Левые (а также шумпетерианские и институционалистские) критики самуэльсоновской экономики часто приводят убедительные доводы. В одном из примеров такого рода, в котором я тоже немного разбираюсь, а именно в английских анклавах, левый Роберт Аллен в 1992 г. согласился со мной, что конфликт по поводу доли добычи, причитающейся тому или иному субъекту (особенно такому влиятельному, как лорд и церковь), имеет большое значение и что рост производительности в любом случае был небольшим (я проделал научную работу, чтобы прийти к этому выводу в 1970-х годах, когда я еще был вполне ортодоксальным экономистом-самуэльсонистом/фридманистом). Действительно, тема, поднятая Лазоником в книге 1991 г., близка к моей: как элегантно резюмировал экономист Ричард Ланглуа, "если "рынок" действительно является тем, чем его считает неоклассическая экономика, и если неоклассическая модель - это просто адаптация, а не инновация, тогда "рынок" является и может быть только адаптивным и никогда инновационным". В этом силлогизме и заключается суть аргументации Лазоника: это миф, что "рынок" может обеспечить экономический рост и промышленную конкурентоспособность". За исключением фразы "промышленная конкурентоспособность", аргументация Лазоника - это и мой аргумент. Простое распределение не может привести к величайшему сюрпризу в истории экономики. Мы с Ланглуа расходимся с Лазоником только в том, что подчеркиваем, что реальные рынки на самом деле являются местами инноваций в той же мере, что и адаптации.

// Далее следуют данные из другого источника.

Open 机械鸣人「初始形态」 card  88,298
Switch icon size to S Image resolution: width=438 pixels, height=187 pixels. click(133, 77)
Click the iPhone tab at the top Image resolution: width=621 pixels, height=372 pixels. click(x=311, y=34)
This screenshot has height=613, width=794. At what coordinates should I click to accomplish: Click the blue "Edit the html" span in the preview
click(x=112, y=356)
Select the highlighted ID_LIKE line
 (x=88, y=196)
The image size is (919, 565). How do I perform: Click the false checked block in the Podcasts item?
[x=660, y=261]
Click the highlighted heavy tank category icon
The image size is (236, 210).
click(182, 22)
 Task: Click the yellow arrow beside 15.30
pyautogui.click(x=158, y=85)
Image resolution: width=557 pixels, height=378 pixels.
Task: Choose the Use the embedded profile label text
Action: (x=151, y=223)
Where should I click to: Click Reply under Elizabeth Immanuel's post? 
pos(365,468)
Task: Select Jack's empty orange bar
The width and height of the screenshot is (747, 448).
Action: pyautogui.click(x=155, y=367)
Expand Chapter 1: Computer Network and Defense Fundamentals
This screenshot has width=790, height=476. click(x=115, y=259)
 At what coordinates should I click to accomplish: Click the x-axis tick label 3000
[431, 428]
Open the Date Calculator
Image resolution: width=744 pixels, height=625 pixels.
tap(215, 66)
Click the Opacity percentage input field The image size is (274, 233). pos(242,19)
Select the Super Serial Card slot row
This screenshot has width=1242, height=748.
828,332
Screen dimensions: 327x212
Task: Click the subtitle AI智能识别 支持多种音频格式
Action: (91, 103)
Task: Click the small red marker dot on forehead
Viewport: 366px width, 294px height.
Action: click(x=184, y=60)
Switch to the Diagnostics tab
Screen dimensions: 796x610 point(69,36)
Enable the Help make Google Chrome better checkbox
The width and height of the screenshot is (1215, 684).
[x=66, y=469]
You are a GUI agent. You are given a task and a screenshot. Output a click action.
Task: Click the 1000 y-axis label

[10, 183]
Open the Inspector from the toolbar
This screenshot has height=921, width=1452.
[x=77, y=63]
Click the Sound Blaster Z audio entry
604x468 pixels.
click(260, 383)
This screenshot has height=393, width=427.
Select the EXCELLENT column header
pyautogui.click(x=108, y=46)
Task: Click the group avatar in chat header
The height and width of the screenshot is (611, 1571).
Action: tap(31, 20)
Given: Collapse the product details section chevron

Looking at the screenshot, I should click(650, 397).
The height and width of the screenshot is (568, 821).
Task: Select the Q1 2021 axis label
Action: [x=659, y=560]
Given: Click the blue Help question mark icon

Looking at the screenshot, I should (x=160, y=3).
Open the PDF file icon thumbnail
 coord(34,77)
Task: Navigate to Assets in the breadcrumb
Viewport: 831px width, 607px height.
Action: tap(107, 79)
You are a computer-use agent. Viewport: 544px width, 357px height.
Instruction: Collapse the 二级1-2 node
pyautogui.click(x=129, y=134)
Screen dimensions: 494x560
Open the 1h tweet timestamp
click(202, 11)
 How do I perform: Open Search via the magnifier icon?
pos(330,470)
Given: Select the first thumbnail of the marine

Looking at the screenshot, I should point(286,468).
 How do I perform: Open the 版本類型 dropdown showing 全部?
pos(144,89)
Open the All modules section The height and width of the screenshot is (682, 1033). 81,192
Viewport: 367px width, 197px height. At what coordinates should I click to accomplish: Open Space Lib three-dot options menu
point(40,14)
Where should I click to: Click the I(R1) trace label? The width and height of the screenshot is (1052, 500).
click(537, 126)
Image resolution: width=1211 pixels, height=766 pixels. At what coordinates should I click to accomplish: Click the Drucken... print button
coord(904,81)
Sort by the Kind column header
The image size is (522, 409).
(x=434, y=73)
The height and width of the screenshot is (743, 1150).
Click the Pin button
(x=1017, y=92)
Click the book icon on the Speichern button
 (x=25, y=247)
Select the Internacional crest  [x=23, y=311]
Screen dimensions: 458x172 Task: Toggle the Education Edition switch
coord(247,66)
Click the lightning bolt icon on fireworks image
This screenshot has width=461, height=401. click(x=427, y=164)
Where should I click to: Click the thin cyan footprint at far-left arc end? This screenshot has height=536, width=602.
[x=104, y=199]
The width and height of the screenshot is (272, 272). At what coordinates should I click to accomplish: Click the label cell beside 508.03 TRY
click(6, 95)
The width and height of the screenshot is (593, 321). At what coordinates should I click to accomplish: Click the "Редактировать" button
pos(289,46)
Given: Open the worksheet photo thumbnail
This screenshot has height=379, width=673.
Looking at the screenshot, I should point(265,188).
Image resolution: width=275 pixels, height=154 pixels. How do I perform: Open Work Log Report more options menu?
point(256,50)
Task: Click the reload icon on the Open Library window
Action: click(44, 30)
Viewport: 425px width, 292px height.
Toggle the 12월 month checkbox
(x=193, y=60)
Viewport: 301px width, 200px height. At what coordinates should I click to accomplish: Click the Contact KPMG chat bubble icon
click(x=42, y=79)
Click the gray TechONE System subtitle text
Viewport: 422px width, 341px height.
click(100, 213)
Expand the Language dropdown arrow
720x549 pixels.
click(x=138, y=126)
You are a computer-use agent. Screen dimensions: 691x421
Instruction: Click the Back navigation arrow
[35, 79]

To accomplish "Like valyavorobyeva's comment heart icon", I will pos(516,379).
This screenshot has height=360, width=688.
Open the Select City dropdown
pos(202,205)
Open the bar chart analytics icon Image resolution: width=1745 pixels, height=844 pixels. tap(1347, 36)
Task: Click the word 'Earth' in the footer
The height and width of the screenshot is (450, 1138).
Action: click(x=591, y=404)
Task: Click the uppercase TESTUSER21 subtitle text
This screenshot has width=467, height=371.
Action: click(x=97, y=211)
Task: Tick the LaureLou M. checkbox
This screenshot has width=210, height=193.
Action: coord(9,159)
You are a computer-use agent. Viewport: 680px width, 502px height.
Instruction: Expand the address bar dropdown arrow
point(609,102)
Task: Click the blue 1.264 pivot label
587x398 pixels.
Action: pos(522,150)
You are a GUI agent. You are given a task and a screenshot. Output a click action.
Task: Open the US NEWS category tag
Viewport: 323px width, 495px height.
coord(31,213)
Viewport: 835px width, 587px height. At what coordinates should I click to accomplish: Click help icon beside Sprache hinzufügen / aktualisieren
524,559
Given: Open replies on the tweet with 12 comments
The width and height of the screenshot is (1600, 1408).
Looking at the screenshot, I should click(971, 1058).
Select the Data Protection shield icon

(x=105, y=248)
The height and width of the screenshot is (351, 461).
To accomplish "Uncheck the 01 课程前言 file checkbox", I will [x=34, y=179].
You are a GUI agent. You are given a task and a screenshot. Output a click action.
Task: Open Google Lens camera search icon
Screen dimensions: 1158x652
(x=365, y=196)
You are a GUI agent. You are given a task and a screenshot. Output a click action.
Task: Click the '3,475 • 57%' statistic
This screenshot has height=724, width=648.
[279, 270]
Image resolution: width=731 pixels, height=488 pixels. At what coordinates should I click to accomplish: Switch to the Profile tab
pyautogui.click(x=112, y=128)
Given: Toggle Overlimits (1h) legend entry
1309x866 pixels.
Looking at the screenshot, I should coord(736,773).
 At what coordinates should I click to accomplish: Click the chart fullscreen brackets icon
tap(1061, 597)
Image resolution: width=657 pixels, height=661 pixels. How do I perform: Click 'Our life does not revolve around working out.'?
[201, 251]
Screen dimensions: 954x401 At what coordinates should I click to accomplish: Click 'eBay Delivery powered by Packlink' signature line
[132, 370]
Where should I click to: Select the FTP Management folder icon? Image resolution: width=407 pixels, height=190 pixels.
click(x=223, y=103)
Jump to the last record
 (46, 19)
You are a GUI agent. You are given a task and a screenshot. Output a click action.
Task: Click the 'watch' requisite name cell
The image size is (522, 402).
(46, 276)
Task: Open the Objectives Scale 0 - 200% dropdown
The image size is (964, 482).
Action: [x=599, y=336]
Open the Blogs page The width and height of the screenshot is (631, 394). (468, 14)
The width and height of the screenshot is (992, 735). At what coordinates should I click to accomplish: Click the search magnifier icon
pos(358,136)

И все же раздел добычи от повышения эффективности - одна из версий организационной борьбы, которую подчеркивали экономисты левого толка от Маркса до Гэлбрейта, - не был в основном тем, что создало современный мир. Борьба профсоюзов за повышение зарплаты и улучшение условий труда вдохновила много хороших песен и много хороших людей. Ясно, говорят песни, что надо идти и вступать в профсоюз; надо бороться за Гарри Бриджеса и создавать CIO; надо быть профсоюзной служанкой, когда она боролась за повышение зарплаты. "Она показывала свою карточку / Национальной гвардии, / И вот что она говорила: / "О, вы не можете меня напугать: / Я держусь за профсоюз". "Но борьба за увеличение доли пирога для членов профсоюза оставляет за бортом не членов профсоюза, которые всегда составляли большой процент рабочей силы в США. Если размер пирога практически неизменен - а это базовое предположение классической экономики и профсоюзной логики, - то повышение оплаты труда работников автотранспорта предполагает снижение оплаты труда автомехаников, а это не повод для песен Вуди Гатри и учебников истории прогрессивных историков. Экономист Г. Грегг Льюис кропотливо подсчитал влияние профсоюзов в 1967-1979 гг. на заработную плату их членов по сравнению с аналогичными показателями нечленов профсоюзов и пришел к выводу, что в качестве верхней границы оно оказалось весьма незначительным: около 14%.22 Мой дядя, который сам был профсоюзным электриком в Мичигане, с удовольствием, по его словам, платил профсоюзную зарплату своим работникам, поскольку перекладывал эти расходы на компании, больницы и школьные здания, которые он подключал. Хорошо. Но кто за это платит? Другие работники. Больше некому платить. Как говорил Пого, "Мы встретили врага, и он - это мы".